Spatial Adaptation Layer: Interpretable Domain Adaptation For Biosignal Sensor Array Applications
Joao Pereira, Michael Alummoottil, Dimitrios Halatsis, Dario Farina
TL;DR
The paper tackles electrode shift causing intersession performance drops in biosignal sensor arrays by introducing Spatial Adaptation Layer ($A_S$) and Learnable Baseline Normalization (LBN). SAL provides a 7-parameter, interpretable affine transform decomposed into translation, rotation, scaling, and shear, implemented via a differentiable sampling operator to map new-session data back to the original spatial frame, while LBN subtracts a learnable per-channel baseline. Across two HD-sEMG datasets with regular and irregular grids, SAL+LBN outperforms standard fine-tuning on regular grids and remains competitive on irregular grids, using orders of magnitude fewer parameters and yielding interpretable, physically meaningful adaptations.

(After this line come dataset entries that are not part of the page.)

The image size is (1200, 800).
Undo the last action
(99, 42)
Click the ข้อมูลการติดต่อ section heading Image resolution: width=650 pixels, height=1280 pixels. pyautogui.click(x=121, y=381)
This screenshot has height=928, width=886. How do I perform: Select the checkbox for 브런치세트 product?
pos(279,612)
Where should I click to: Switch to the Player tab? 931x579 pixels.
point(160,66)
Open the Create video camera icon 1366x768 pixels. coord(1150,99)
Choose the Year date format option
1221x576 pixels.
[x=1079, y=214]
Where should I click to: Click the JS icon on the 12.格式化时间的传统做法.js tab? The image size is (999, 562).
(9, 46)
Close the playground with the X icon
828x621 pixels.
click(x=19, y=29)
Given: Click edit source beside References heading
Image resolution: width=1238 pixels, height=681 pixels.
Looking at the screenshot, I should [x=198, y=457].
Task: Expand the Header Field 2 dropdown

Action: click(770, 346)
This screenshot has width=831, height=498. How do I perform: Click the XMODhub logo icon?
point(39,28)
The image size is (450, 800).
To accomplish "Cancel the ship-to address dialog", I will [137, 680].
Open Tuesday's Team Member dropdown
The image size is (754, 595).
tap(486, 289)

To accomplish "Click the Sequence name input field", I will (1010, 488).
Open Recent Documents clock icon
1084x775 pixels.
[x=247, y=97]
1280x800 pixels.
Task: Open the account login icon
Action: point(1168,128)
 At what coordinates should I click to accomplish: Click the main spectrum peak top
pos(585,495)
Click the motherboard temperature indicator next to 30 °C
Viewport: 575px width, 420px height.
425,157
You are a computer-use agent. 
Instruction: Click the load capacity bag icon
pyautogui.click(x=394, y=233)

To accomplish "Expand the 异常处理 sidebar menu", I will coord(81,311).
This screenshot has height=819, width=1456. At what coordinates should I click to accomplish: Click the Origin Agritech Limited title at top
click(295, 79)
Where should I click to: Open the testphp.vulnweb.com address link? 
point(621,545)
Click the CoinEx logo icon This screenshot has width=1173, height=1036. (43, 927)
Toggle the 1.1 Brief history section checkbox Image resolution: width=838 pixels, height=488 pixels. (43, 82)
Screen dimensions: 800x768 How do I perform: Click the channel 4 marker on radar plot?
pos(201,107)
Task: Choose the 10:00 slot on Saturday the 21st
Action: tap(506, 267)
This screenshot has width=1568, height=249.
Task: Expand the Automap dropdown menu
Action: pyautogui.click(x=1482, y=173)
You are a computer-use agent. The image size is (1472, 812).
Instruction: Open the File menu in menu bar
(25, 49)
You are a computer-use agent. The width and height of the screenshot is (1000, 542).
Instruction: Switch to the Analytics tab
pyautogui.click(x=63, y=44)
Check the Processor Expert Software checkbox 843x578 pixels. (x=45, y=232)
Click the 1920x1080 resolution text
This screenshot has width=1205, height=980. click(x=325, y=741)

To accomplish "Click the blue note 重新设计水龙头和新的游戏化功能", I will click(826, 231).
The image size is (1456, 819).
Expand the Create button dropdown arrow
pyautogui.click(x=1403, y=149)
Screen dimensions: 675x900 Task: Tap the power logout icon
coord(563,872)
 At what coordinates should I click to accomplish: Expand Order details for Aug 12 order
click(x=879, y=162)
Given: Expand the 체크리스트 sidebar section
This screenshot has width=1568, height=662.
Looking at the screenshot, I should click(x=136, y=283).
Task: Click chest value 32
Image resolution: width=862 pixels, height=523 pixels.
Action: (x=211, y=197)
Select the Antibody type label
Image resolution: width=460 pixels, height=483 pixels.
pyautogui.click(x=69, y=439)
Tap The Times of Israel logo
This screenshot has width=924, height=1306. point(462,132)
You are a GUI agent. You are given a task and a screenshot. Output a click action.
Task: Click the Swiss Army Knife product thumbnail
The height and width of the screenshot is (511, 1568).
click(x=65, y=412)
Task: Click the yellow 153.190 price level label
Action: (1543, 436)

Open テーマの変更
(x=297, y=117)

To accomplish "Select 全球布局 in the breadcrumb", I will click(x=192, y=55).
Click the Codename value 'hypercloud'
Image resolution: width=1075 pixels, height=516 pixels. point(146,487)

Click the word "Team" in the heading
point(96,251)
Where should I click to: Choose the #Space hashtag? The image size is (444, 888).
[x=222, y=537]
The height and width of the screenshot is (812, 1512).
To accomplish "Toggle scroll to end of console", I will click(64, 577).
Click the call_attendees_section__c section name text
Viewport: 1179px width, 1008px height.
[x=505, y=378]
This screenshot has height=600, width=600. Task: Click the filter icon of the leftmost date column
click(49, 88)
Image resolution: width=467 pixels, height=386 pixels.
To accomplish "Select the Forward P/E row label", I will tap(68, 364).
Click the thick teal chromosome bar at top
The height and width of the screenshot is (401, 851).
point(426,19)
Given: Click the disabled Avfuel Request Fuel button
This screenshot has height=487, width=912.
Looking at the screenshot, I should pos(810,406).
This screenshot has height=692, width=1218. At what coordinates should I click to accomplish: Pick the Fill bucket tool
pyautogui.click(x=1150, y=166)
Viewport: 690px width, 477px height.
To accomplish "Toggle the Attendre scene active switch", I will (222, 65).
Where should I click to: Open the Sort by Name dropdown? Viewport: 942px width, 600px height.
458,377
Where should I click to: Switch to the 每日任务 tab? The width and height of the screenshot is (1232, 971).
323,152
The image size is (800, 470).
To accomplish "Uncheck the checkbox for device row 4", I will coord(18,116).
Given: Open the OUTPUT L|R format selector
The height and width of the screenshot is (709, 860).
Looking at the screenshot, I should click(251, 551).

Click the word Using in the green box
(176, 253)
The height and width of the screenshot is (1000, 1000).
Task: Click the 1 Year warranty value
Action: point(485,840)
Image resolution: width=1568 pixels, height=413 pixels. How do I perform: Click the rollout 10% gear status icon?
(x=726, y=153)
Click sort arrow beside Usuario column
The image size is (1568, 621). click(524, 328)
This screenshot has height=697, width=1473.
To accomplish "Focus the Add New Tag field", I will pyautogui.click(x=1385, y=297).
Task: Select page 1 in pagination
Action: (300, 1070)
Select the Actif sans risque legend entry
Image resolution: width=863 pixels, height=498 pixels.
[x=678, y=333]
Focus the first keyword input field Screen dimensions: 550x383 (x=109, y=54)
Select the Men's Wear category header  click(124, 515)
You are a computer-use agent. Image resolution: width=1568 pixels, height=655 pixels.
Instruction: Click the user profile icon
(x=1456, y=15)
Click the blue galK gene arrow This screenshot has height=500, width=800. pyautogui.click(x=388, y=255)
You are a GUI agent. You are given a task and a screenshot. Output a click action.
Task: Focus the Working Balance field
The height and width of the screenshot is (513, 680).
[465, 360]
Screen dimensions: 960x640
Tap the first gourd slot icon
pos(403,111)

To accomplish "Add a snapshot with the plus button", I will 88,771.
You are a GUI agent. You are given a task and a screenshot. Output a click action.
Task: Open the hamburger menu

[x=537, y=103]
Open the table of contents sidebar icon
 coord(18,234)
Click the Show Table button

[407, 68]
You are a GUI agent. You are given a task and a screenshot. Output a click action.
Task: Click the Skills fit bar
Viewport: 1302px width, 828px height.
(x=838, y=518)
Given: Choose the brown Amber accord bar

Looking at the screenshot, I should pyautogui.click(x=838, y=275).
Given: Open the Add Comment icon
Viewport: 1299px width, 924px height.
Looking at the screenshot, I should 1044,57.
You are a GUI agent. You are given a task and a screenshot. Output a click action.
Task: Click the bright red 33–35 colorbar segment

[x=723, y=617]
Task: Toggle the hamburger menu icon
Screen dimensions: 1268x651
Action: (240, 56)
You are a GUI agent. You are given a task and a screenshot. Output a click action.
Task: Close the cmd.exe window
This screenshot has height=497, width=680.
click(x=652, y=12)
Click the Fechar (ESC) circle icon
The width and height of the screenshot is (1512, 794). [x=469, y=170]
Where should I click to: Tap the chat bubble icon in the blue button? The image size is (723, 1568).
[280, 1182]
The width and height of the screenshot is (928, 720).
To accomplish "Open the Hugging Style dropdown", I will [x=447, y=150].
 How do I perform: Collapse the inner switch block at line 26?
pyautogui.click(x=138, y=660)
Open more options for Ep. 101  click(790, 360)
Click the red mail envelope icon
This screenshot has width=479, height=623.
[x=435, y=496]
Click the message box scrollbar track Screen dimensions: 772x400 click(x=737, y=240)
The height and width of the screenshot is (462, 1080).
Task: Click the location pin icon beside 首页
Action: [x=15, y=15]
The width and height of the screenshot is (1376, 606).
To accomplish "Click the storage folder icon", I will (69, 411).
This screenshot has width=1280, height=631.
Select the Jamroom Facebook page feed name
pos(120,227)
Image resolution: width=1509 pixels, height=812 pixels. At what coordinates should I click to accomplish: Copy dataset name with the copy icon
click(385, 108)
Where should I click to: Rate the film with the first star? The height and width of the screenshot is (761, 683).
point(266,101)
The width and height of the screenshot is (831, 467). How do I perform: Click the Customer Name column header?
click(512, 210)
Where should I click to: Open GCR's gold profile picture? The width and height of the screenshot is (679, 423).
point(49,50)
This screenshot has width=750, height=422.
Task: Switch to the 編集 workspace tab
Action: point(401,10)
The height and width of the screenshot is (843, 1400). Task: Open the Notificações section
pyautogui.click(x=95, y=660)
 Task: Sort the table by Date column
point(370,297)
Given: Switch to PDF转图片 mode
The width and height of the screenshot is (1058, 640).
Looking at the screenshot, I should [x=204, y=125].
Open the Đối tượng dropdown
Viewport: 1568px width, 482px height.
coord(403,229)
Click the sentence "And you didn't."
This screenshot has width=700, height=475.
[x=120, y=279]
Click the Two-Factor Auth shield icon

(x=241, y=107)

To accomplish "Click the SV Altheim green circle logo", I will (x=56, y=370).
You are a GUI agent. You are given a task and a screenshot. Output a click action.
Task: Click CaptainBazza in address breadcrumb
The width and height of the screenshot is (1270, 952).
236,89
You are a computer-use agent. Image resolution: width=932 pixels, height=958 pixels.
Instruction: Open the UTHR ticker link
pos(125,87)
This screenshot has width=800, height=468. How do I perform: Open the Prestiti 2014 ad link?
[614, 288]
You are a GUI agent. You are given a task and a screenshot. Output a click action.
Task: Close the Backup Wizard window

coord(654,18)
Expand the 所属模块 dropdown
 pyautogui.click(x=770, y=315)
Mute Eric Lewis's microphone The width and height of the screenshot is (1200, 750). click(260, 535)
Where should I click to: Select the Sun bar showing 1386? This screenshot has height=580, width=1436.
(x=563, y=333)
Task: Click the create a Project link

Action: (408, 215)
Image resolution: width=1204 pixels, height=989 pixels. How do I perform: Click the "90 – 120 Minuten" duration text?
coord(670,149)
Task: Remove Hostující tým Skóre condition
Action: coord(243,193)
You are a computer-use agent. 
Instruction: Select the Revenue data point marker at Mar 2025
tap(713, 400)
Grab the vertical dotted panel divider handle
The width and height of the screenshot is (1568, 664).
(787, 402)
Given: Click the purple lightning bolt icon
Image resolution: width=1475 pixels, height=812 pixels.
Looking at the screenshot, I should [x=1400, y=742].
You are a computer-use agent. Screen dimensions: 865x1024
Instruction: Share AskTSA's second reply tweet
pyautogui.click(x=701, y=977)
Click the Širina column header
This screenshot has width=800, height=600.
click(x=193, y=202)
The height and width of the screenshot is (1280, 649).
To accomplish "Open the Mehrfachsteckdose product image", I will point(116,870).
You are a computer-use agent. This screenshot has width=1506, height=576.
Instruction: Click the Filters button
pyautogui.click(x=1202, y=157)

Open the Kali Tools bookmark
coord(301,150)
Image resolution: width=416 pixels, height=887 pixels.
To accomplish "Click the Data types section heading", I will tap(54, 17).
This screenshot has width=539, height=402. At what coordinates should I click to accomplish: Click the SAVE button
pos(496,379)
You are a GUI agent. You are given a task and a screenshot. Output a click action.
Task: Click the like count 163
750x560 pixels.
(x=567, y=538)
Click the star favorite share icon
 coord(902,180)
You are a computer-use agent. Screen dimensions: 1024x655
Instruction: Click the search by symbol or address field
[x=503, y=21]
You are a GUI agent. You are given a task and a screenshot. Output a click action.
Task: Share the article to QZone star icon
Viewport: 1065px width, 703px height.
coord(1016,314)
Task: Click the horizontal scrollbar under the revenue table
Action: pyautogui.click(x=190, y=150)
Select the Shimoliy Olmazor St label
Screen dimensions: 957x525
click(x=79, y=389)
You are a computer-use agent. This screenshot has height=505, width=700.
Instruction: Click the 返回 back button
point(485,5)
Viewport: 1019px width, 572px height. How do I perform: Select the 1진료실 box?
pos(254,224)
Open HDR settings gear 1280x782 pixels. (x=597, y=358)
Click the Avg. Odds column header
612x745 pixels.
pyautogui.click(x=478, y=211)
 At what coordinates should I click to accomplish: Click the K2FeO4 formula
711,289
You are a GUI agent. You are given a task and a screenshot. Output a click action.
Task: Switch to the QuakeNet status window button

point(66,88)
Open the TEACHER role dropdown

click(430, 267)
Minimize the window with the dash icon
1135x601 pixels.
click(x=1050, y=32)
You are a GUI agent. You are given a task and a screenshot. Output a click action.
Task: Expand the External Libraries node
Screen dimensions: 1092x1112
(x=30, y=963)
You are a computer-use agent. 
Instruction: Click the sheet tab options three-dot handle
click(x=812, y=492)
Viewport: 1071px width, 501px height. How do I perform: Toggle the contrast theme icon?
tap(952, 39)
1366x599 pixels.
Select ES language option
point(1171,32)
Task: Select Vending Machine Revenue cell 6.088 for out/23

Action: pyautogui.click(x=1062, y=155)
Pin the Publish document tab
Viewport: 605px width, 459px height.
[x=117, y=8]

Ablation confirms that circumferential translations largely drive improvements, highlighting SAL’s potential for practical, interpretable domain adaptation in biosignal applications.
Abstract
Machine learning offers promising methods for processing signals recorded with wearable devices such as surface electromyography (sEMG) and electroencephalography (EEG). However, in these applications, despite high within-session performance, intersession performance is hindered by electrode shift, a known issue across modalities. Existing solutions often require large and expensive datasets and/or lack robustness and interpretability. Thus, we propose the Spatial Adaptation Layer (SAL), which can be applied to any biosignal array model and learns a parametrized affine transformation at the input between two recording sessions. We also introduce learnable baseline normalization (LBN) to reduce baseline fluctuations. Tested on two HD-sEMG gesture recognition datasets, SAL and LBN outperformed standard fine-tuning on regular arrays, achieving competitive performance even with a logistic regressor, with orders of magnitude less, physically interpretable parameters. Our ablation study showed that forearm circumferential translations account for the majority of performance improvements.